[R] Peak Over Threshold values
William Dunlap
wdunlap at tibco.com
Thu May 27 22:13:21 CEST 2010
> -----Original Message-----
> From: r-help-bounces at r-project.org
> [mailto:r-help-bounces at r-project.org] On Behalf Of William Dunlap
> Sent: Thursday, May 27, 2010 12:24 PM
> To: Hutchinson,David [PYR]; Tonja Krueger
> Cc: r-help at r-project.org
> Subject: Re: [R] Peak Over Threshold values
>
> Here is another version, loopless, but still
> a bit clumsy (can the call to which be removed?):
Note that avoiding loops is mostly for
the aesthetic effect. On my aging laptop
the following loopy and vector-growing version
takes 3 seconds on a million-long vector
while the non-loopy one takes 0.22 seconds
(timings done with plot=FALSE). That is
a nice ratio but not much of a difference.
f0 <- function (x = walevel,
startThreshhold = 5.45,
stopThreshhold = 5.3,
plot = TRUE)
{
stopifnot(startThreshhold > stopThreshhold)
inRun <- FALSE
start <- integer()
stop <- integer()
for (i in seq_along(x)) {
if (inRun) {
if (x[i] < stopThreshhold) {
stop[length(stop) + 1] <- i - 1
inRun <- FALSE
}
}
else {
if (x[i] > startThreshhold) {
start[length(start) + 1] <- i
inRun <- TRUE
}
}
}
if (inRun)
stop[length(stop) + 1] <- length(x)
if (length(stop) > length(start))
stop <- stop[-1]
if (plot) {
plot(x, cex = 0.5)
abline(h = c(startThreshhold, stopThreshhold))
abline(v = start, col = "green")
abline(v = stop, col = "red")
}
data.frame(start = start, stop = stop)
}
>
> f <- function (x = walevel,
> startThreshhold = 5.45,
> stopThreshhold = 5.3,
> plot = TRUE)
> {
> stopifnot(startThreshhold > stopThreshhold)
> isFirstInRun <- function(x) c(TRUE, x[-1] != x[-length(x)])
> isLastInRun <- function(x) c(x[-1] != x[-length(x)], TRUE)
> isOverStart <- x >= startThreshhold
> isOverStop <- x >= stopThreshhold
> possibleStartPt <- which(isFirstInRun(isOverStart) & isOverStart)
> possibleStopPt <- which(isLastInRun(isOverStop) & isOverStop)
> pts <- c(possibleStartPt, possibleStopPt)

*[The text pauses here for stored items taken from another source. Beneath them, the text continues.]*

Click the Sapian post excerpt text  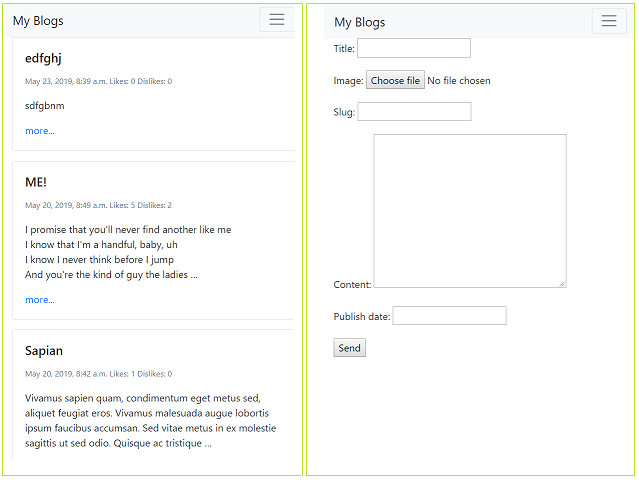[150, 420]
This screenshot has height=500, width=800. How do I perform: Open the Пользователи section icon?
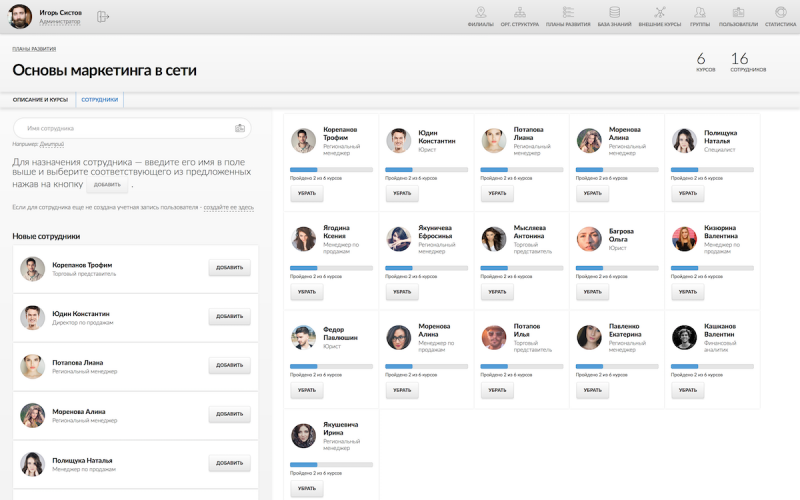click(x=737, y=14)
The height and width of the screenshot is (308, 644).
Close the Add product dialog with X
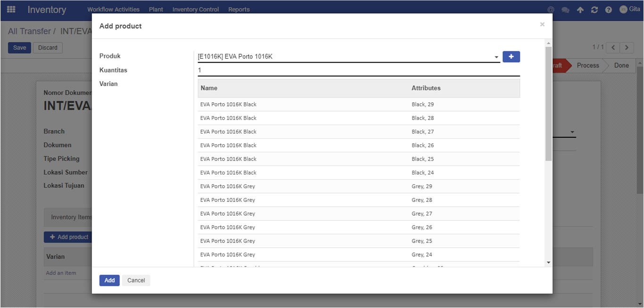542,25
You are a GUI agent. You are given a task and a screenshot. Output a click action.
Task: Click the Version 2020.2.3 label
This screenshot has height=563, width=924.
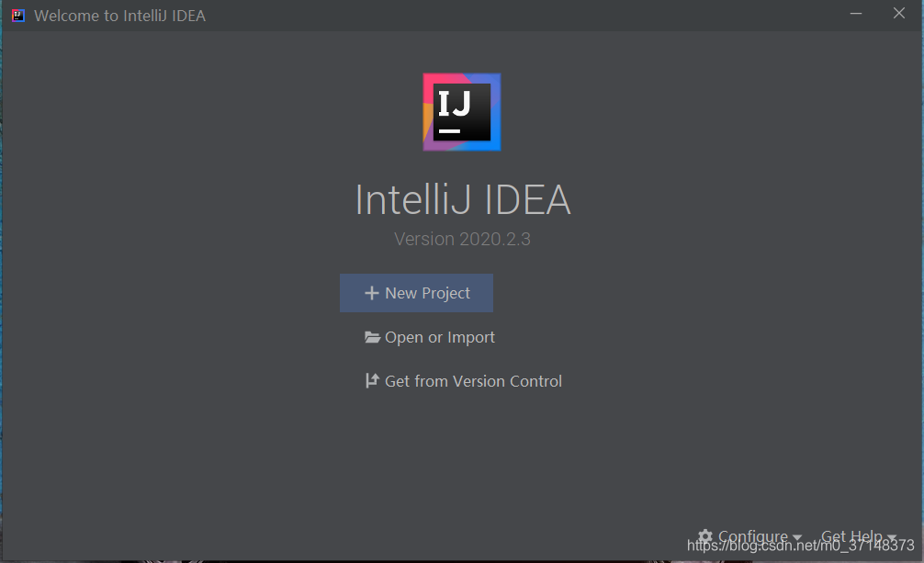pyautogui.click(x=462, y=239)
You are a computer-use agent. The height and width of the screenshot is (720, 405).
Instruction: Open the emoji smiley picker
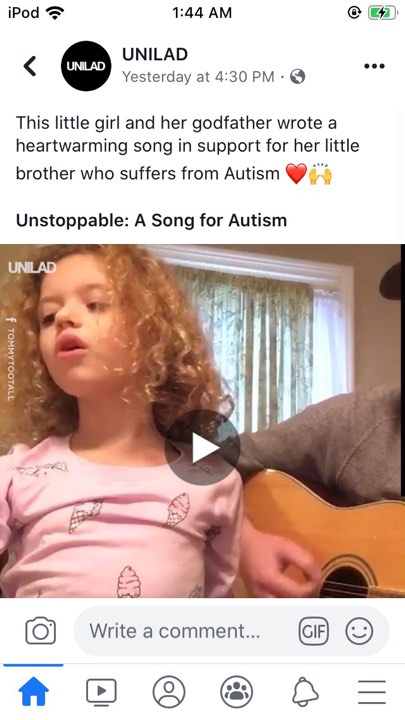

> names(pts) <- rep(c("start", "stop"),
> c(length(possibleStartPt), length(possibleStopPt)))
> pts <- pts[order(pts)]
> tmp <- isFirstInRun(names(pts))
> start <- pts[tmp & names(pts) == "start"]
> stop <- pts[tmp & names(pts) == "stop"]
> if (length(stop) > length(start)) {
> # i.e., when first downcrossing happens before
> # first upcrossing
> stop <- stop[-1]
> }
> if (plot) {
> plot(x, cex = 0.5)
> abline(h = c(startThreshhold, stopThreshhold))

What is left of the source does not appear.